Ammonium Vanadium Bronze As a Cathode Material for Calcium-Ion Batteries

Abstract

Calcium-ion battery (CIB) is considered one of the attractive candidates for post-Li-ion batteries. However, few cathode materials intercalate Ca ions reversibly in nonaqueous electrolytes. Herein, we report the discovery of novel ammonium vanadium bronze (NVO) as a host material of CIBs. We synthesized NVO via a facile hydrothermal method. We determined its chemical composition and crystal structure (P-1) from single-crystal X-ray diffraction data for the first time, revealing unprecedented stoichiometry and crystal structure. It comprises V 7 O 16 layers stacking along the c-axis and two NH 4 + ions occupying the interlayer space per formula unit. The galvanostatic discharge/charge cycling demonstrates reversible electrochemical intercalation of Ca 2+ ions into the structure. The discharge capacities are ~98 and 87 mAh g -1 for the first and second cycles, respectively. On charge, NH 4 + ions are de-intercalated.

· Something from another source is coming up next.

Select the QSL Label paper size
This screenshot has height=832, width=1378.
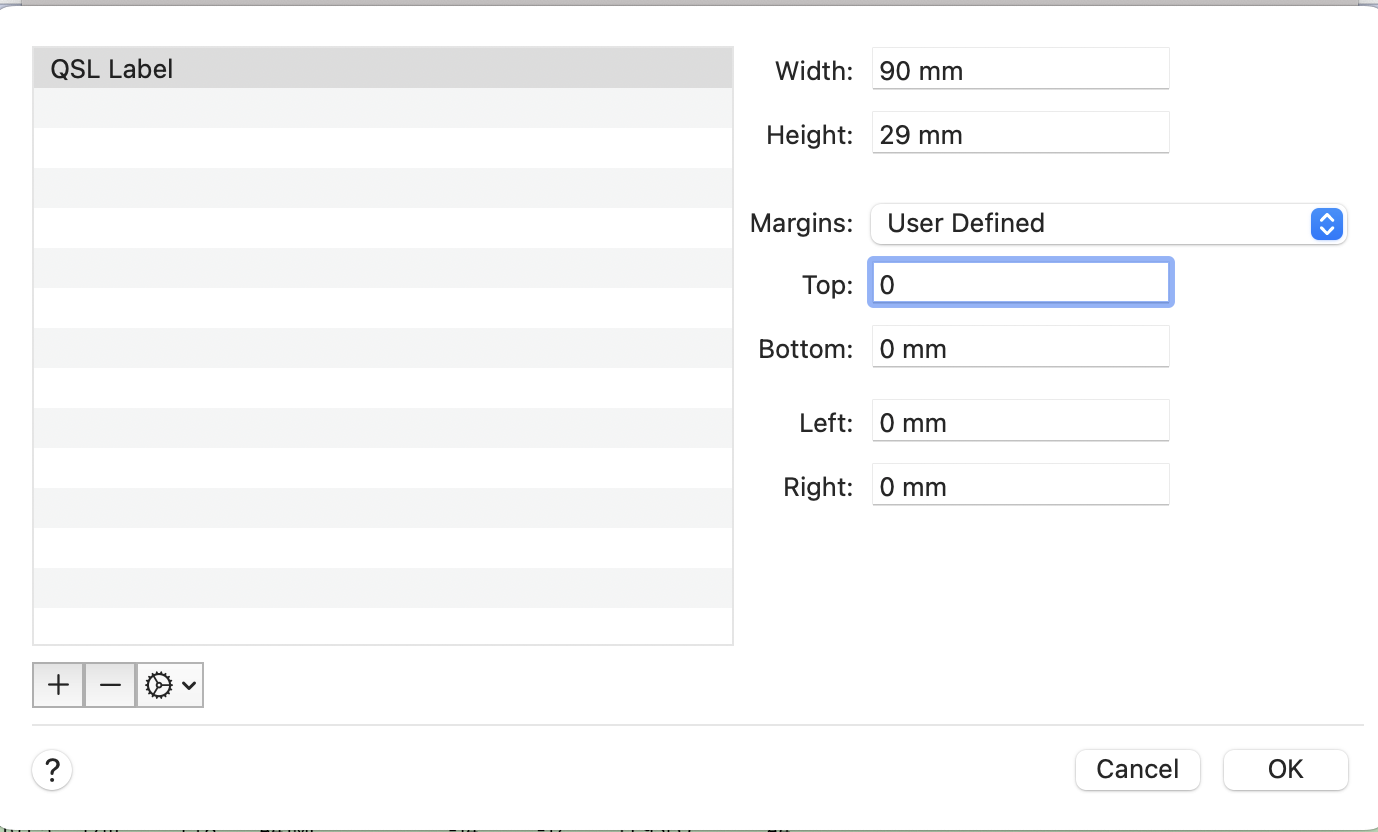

Simultaneously, the ion-exchange reaction occurs: a small amount of Ca 2+ ions are chemically exchanged for NH 4 + ions. On discharge, cation insertion occurs, mainly Ca 2+ ions and partially the extracted ammonium ions. Small amounts of reinserted ammonium ions play an important role in structural stability, enabling better cycle performance. Understanding the newly discovered mechanism of this material is expected to provide general insights into ammonium vanadium bronzes as new cathode materials.